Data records
= = = = =

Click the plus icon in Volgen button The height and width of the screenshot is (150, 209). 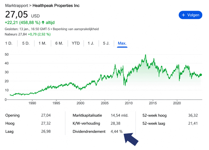(183, 15)
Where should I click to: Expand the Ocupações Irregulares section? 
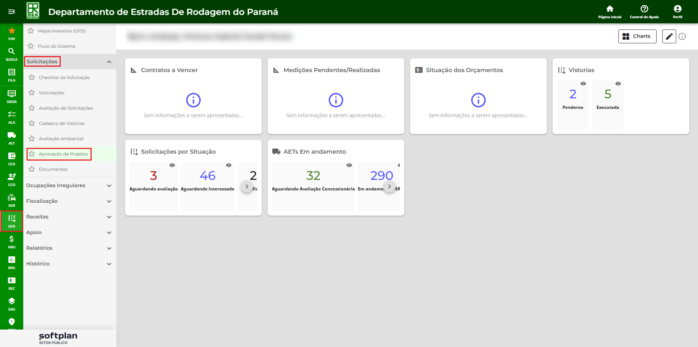click(69, 185)
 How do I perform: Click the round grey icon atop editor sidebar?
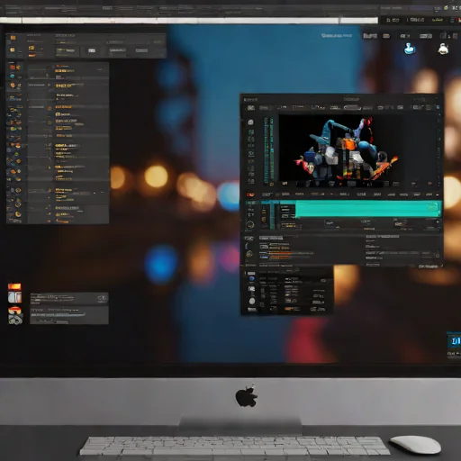250,122
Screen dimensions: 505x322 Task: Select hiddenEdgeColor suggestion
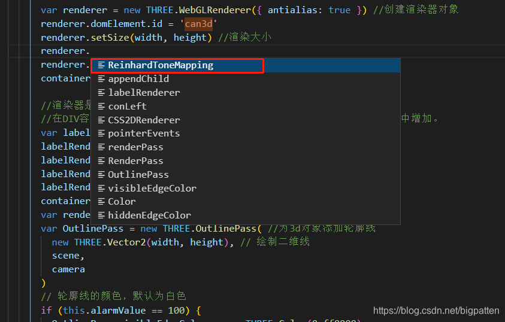(x=246, y=215)
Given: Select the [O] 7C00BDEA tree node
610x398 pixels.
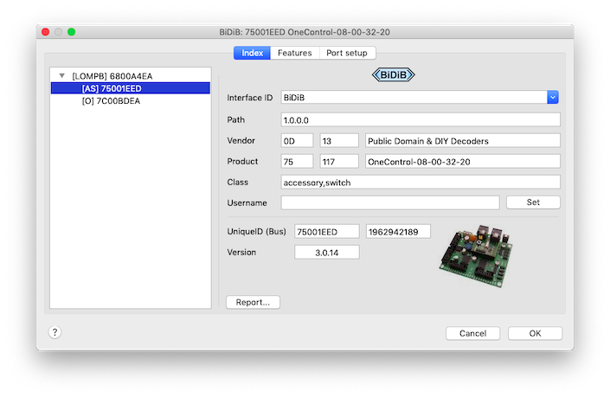Looking at the screenshot, I should [x=110, y=100].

= = = = =

Please copy exactly the lines from the one containing "Where should I" through the end of the records above, leaving out every picture.

Where should I click to: Expand the Ocupações Irregulares section? 
click(69, 185)
 How do I perform: Click the round grey icon atop editor sidebar?
250,122
Screen dimensions: 505x322 Task: Select hiddenEdgeColor suggestion
(x=246, y=215)
Given: Select the [O] 7C00BDEA tree node
610x398 pixels.
Looking at the screenshot, I should [x=110, y=100].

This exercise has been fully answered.